Greenland seems to have been given a wholly different form on a Catalan compass-chart from Majorca, of the close of the fifteenth century, where in the Atlantic to the west of Ireland and south-west of Iceland [“Fixlanda”] there is an island called “Illa verde” [the green isle]. It seems, as assumed by Storm [1893, p. 81], that the name must be a translation of Greenland, which is called in the Historia Norwegiæ “Viridis terra.” The representation of Iceland [“Fixlanda”] on this map is incomparably better than on all earlier maps, and gives proof of new information having come from thence. As the place-names point to an English source, it is possible that the cartographer may have received information from Bristol, which city was engaged in the Iceland trade and fisheries, and his island, “Illa verde,” may be due to an echo of reports about the forgotten Greenland in the west. It is worth remarking that the island is connected with the Irish mythical “Illa de brazil,” which lay to the west of Ireland and which appears in this map twice over in its typical round form (cf. above, [p. 228]).[271] If we remember that this happy isle is in reality the Insulæ Fortunatæ, and that in the Historia Norwegiæ (see above, [p. 1]) it is said that Greenland [“Viridis terra”] nearly touches the African Islands (i.e., Insulæ Fortunatæ), then we possibly have an explanation of this juxtaposition. But as it is said in the same passage that Greenland forms the western end of Europe, we cannot suppose that the cartographer was acquainted with this work. The probability is, no doubt, that Greenland [Illa verde] together with Brazil or the Insulæ Fortunatæ had become transformed into mythical islands out in the ocean.

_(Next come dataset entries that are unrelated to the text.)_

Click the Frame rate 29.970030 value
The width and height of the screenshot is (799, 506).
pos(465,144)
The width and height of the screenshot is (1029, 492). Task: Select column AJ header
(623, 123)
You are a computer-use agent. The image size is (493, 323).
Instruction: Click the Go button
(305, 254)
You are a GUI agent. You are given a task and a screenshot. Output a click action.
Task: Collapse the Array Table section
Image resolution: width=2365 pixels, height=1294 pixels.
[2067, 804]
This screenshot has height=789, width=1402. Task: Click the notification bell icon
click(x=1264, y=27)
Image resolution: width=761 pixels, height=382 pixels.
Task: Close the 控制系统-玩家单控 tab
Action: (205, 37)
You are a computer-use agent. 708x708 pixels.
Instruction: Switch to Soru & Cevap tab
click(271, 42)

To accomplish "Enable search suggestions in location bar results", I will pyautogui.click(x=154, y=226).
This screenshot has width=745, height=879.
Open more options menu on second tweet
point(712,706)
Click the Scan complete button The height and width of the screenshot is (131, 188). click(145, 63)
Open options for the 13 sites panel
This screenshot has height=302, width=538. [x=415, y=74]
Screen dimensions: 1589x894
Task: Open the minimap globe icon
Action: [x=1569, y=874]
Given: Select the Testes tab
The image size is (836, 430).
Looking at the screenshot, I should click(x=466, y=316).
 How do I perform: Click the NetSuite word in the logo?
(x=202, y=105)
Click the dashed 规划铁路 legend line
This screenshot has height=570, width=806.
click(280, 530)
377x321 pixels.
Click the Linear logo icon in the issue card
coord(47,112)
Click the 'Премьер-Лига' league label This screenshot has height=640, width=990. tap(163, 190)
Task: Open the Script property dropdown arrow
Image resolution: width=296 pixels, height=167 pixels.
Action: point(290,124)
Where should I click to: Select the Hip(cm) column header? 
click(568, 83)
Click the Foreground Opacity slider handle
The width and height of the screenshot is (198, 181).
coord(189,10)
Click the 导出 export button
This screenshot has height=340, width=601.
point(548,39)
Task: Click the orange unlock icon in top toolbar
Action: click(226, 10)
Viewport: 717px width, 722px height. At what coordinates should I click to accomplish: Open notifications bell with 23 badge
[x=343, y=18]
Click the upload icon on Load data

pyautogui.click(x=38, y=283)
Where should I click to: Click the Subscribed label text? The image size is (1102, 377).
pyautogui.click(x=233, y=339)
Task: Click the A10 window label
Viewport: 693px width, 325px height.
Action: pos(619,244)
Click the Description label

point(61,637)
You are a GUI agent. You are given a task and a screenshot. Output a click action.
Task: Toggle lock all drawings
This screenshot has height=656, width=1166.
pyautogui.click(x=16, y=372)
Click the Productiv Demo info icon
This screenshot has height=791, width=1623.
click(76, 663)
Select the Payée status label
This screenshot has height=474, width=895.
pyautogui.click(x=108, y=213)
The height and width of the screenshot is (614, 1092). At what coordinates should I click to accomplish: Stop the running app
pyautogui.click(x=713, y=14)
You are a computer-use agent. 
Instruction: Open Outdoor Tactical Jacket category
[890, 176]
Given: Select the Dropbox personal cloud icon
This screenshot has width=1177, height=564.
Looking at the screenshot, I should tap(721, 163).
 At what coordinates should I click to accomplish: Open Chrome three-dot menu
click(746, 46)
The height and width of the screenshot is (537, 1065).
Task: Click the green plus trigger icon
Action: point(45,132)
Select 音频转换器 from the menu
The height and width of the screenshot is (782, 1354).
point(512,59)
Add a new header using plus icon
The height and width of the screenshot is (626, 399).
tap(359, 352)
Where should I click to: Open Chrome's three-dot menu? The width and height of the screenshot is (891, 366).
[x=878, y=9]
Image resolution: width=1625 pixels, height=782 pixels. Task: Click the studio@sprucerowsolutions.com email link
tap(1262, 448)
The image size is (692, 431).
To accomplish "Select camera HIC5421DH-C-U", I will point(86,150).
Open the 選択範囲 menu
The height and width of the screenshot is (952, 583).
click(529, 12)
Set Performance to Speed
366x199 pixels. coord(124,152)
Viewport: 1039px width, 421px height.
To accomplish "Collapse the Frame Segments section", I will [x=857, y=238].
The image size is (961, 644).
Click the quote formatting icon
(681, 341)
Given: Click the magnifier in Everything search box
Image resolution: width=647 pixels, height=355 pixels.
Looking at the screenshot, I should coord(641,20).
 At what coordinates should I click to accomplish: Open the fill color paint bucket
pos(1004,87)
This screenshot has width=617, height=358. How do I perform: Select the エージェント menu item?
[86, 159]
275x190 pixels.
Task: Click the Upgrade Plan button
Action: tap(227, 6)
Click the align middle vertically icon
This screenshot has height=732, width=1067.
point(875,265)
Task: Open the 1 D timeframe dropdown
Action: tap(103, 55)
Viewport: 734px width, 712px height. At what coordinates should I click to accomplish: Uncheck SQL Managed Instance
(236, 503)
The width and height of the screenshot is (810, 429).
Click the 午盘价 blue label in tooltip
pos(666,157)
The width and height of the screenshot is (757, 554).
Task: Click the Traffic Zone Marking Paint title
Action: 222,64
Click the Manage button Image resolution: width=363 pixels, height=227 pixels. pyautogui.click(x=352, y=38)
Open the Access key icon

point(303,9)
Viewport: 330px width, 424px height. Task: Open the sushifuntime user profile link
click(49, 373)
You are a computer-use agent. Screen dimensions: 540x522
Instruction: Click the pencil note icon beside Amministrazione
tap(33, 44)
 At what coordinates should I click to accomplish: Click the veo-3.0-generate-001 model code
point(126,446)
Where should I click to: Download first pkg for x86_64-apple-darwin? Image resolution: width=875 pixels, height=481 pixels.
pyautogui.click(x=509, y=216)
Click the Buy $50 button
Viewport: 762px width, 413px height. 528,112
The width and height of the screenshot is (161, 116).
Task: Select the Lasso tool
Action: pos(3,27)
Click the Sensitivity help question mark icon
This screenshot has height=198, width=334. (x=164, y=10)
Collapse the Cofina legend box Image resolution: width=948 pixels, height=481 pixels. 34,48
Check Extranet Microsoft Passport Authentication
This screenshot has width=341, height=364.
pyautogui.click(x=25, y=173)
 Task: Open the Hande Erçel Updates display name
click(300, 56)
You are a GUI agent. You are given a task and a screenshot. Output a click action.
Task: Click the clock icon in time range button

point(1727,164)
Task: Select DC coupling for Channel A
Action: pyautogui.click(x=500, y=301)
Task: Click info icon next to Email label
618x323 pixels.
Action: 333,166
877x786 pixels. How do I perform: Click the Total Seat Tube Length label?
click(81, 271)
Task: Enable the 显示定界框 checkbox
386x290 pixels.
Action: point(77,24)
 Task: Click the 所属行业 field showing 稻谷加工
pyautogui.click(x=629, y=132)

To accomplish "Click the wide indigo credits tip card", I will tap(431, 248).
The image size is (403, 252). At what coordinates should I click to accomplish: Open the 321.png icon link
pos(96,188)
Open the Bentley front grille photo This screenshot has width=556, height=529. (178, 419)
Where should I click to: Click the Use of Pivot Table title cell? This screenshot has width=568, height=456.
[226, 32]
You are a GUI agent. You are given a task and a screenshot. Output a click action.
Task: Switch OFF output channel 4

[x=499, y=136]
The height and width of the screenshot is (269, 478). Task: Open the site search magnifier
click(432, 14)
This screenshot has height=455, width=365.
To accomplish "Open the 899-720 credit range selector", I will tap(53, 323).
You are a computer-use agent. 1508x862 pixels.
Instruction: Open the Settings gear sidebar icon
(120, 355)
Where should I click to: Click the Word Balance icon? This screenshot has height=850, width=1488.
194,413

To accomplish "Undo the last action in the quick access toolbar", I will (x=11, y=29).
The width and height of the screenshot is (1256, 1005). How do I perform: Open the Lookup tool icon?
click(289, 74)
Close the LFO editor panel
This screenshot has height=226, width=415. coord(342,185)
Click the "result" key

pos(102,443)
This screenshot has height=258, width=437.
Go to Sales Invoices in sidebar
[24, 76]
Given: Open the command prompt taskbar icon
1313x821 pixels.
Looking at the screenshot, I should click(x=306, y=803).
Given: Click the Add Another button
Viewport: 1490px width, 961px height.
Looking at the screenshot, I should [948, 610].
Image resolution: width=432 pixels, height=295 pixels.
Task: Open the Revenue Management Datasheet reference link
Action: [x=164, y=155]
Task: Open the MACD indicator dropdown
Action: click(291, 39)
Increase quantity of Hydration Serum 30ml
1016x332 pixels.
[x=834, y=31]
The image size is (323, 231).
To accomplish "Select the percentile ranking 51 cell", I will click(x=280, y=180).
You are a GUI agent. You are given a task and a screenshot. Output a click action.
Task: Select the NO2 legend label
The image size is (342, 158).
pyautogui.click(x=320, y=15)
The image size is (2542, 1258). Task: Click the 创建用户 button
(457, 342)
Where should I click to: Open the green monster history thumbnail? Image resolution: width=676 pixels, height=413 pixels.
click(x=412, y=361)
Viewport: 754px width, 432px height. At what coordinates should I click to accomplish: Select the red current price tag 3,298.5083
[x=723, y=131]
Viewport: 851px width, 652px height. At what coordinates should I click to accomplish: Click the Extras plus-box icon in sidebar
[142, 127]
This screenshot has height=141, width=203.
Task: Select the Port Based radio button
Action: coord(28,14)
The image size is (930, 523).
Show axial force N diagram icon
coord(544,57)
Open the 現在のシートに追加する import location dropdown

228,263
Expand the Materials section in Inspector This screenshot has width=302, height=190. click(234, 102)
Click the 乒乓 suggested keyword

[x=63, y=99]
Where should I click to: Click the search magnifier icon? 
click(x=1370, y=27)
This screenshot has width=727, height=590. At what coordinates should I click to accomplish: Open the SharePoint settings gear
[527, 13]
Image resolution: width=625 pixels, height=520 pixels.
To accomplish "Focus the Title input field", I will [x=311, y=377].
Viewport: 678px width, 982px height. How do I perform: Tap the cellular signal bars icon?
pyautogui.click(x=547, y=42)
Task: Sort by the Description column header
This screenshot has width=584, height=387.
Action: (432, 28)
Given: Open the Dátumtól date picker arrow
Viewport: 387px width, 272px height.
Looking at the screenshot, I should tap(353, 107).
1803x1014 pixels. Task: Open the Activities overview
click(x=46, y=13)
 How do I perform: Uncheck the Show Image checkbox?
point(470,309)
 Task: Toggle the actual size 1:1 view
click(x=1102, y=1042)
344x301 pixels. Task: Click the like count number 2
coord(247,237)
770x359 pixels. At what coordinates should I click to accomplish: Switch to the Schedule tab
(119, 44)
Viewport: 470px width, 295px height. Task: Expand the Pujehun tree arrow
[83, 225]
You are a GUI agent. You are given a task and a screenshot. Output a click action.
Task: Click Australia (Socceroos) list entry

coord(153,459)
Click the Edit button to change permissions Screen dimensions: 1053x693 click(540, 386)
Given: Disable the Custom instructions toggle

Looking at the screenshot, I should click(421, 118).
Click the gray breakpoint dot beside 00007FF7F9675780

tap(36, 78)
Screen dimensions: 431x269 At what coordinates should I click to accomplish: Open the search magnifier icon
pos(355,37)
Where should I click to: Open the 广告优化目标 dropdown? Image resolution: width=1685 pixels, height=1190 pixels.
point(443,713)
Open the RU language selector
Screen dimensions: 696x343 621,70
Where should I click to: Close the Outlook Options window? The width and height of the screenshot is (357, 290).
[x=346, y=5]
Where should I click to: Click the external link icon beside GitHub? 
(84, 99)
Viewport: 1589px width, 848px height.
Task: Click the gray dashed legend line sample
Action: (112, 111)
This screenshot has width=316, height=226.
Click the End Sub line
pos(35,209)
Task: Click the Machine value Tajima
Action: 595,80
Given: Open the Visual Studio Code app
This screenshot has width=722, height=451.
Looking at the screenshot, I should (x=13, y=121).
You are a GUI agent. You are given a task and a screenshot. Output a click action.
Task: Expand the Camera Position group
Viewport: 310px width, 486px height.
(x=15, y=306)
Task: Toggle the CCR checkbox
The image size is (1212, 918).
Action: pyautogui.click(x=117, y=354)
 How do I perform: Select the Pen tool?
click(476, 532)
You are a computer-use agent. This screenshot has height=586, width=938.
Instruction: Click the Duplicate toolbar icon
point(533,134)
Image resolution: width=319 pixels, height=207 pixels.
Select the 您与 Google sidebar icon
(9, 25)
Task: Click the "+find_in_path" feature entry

Part of a Catalan compass-chart of the fifteenth century,
preserved at Milan. (Nordenskiöld, 1892, Pl. 5)

On another compass-chart, bound up in a Paris MS. of Ptolemy of the latter part of the fifteenth century, a similar island (or peninsula ?), with the same round island to the south of it, is seen to project southwards from the northern border of the chart out into the Atlantic, and a little farther east than the Insulæ Fortunatæ. On the island is written: “Insula uiridis, de qua fit mentio in geographia” [the green island, of which mention is made in the geography].[272] We do not know what geographical work may here be meant; Björnbo suggests that it might be the lost work of Nicholas of Lynn, who again may have used the Historia Norwegiæ. It is striking that the island, besides being connected with a round island like Brazil, but without a name, is placed on this map near the Insulæ Fortunatæ.

This “green island,” which thus is probably a remnant of old Greenland, occurs again in various forms and in various places on many sixteenth-century maps.

Lascaris’s journey to Norway and Iceland, fifteenth century

It is not surprising that information about the northern lands made its appearance also on the maps of this time, as we know that the North was visited more frequently, and sometimes by eminent southerners, from the year 1248, when the well-known Matthew Paris, who, amongst other things, drew a map of England remarkable for his time, visited Norway. Rather is it strange that the direct knowledge thus obtained did not leave more definite traces. Early in the fifteenth century (some year between 1397 and 1448) a Byzantine, Cananos Lascaris, travelled in the North and wrote about it (in Greek). He mentions amongst other things that in Bergen, the capital of Norway (“Bergen Vagen”), money was not used in trading [this must have been due to scarcity of coin]; but in Stockolmo, the capital of Sweden, they had money of alloyed silver. Bergen had a month of daylight from June 24 to July 25. He also says that he himself went to the land of the Ichthyophagi (fish-eaters), “Islanta,” from “Inglenia,” and stayed there for twenty-four days. The people were strong and powerfully built, they lived only on fish, and they had a summer day of six months [cf. Lampros, 1881].